**Source extract**
........
Thinkful

Using a dataset from Kaggle I cleaned, processed, and created various models to identify the common words used in hotel reviews.  Using Logistic RegressionCV, Random Forest Classifier, and Gradient Boosting I created models that correctly identified positive and negative reviews with an 88% accuracy.

Edit for more information:
My goal for this project was to create something that would be useful for a business and also to test out using text instead of just numbers for my analysis.  First, I did my data exploration and created many visualizations to get an idea of what the data looked like.  I noticed that I had over 800 different cities in the United States represented by over 1300 different hotels.  This was a good enough mix to get a valid look at reviews.

Next, I needed to decide how I was going to categorize these reviews.  They were on a 1-5 review scale (1 being a negative experience and 5 being very positive) so I went ahead and put the 4s and the 5s in the "Positive" category and the 1,2,3 into the "Negative" category.  If I had more datapoints (this included 10,000 rows) I would have liked to classify the reviews based on their number but based on the data that I had I decided to make it a binary classification.
........
**Given records**
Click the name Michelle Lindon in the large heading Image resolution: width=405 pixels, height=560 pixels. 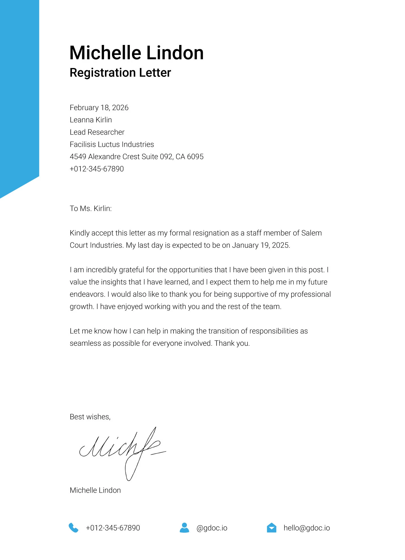(x=137, y=53)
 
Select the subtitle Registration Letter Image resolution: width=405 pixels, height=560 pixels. (x=120, y=73)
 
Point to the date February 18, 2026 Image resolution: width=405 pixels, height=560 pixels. (x=99, y=108)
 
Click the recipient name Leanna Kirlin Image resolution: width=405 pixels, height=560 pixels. (x=91, y=120)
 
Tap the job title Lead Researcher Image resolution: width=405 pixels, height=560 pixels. (x=97, y=132)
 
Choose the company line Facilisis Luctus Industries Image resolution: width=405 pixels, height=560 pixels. (x=112, y=144)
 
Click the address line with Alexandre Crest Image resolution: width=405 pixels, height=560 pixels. (x=137, y=157)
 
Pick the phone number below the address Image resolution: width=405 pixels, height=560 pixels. (x=97, y=169)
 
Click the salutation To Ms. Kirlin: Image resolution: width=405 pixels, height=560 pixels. (x=91, y=208)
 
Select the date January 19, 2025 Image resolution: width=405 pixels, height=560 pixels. (x=261, y=245)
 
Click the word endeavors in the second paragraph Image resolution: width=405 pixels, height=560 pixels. (x=87, y=294)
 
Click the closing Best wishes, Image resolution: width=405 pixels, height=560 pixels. (x=90, y=417)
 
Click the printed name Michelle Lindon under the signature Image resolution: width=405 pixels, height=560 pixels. (x=95, y=490)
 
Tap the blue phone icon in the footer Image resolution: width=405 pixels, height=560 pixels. (x=73, y=528)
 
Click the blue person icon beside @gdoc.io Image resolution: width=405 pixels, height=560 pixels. (x=184, y=528)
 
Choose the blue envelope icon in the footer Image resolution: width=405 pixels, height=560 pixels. (x=272, y=528)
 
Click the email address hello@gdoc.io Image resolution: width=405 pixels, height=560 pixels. (x=307, y=528)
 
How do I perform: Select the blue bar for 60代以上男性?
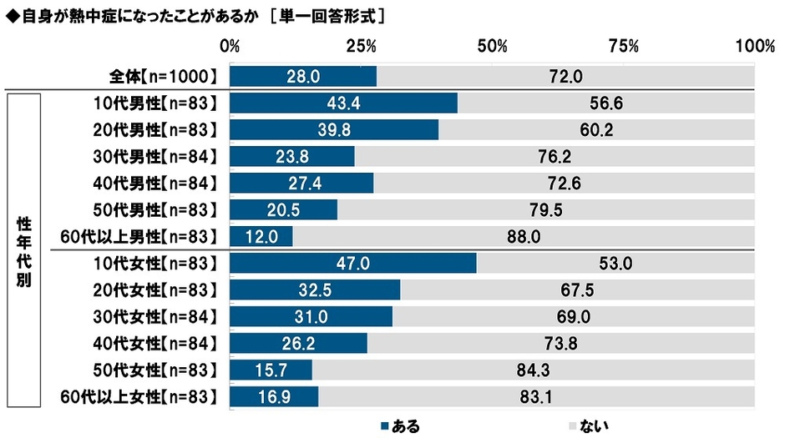coord(261,236)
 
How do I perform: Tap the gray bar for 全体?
coord(565,77)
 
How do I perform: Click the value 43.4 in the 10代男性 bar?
coord(343,103)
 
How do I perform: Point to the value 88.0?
coord(524,237)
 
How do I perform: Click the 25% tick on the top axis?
coord(361,45)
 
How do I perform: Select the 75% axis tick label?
coord(623,45)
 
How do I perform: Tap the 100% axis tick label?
coord(755,45)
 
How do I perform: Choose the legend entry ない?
coord(585,425)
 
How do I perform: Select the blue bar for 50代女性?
coord(271,370)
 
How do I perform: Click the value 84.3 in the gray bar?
coord(534,370)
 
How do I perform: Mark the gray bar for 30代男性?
coord(555,157)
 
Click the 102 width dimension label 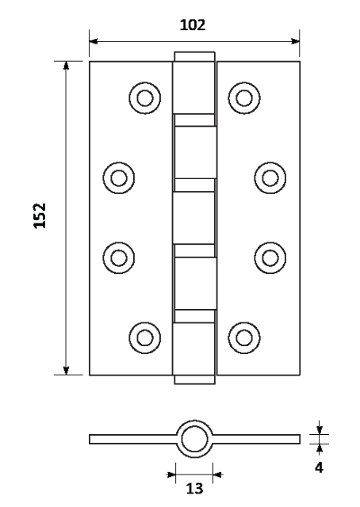pos(193,25)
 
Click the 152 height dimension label pos(40,215)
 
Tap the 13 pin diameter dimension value pos(194,489)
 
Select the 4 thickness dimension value pos(319,467)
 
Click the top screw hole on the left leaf pos(144,98)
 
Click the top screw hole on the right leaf pos(244,98)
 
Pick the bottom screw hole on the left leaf pos(144,338)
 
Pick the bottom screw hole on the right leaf pos(244,338)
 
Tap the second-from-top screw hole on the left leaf pos(119,177)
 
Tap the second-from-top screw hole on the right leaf pos(270,177)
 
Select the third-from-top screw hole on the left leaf pos(119,258)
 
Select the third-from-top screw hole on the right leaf pos(270,258)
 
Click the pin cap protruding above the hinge pos(194,56)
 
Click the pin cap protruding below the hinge pos(194,379)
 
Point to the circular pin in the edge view pos(194,439)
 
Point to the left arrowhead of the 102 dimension pos(94,41)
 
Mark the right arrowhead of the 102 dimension pos(295,41)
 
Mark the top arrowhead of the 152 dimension pos(66,65)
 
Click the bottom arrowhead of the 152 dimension pos(66,371)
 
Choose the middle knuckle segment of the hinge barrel pos(193,218)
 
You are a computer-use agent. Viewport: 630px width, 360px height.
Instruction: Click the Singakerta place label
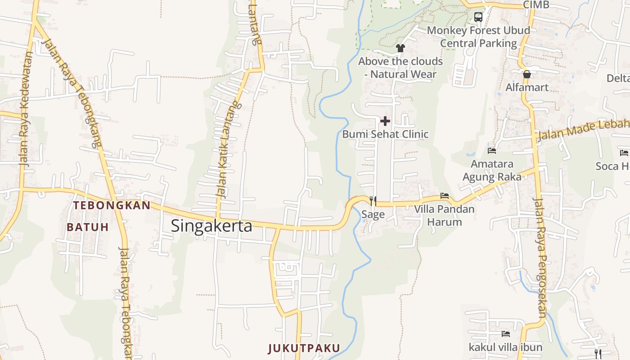tap(212, 226)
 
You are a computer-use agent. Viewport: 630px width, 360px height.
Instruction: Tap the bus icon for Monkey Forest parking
tap(478, 17)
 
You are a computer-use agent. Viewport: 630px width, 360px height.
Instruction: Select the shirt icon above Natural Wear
tap(400, 48)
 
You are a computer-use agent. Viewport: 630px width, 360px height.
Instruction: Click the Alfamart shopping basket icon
........
**Given request 1**
Answer these questions about the hotel review project write-up:
(a) With what accuracy did the models identify positive and negative reviews?
(b) How many cities and hotels were represented in the data?
(c) Which review scores were put in the "Positive" category?
**Given request 2**
Render this sentence from the hotel review project write-up in Spanish: "This was a good enough mix to get a valid look at reviews."
**Given request 3**
Carry on the hotel review project write-up from its last sentence.

**Response 1**
(a) 88%
(b) Over 800 cities in the United States and over 1300 hotels
(c) The 4s and the 5s

**Response 2**
Esta era una combinación lo bastante buena como para obtener una visión válida de las reseñas.

**Response 3**
After all of that I needed to get my data ready to analyze.  I preprocessed the text data by removing the punctuations, tokenizing the text, removing the stopwords, and then getting the words down to their Lemmas.  For visualization purposes I created a "Positive" and "Negative" dataframe and then used wordclouds (the larger a word the more it appears) to show the common language in positive and negative reviews.  I also printed out the number of times each word appears in the text.

Finally, I went ahead and tried Bag of Words and TFIDF to prepare the words for Machine Learning.  I ran them through Logistic Regression, Logistic RegressionCV, Random Forest Classifier, and Gradient Boosting Classifier.  After all the hypertuning of the models my top model was the Bag of Words with Logistic RegressionCV at 88%!  

It was very interesting to work with text and using NLP and I would love to continue working on projects like this!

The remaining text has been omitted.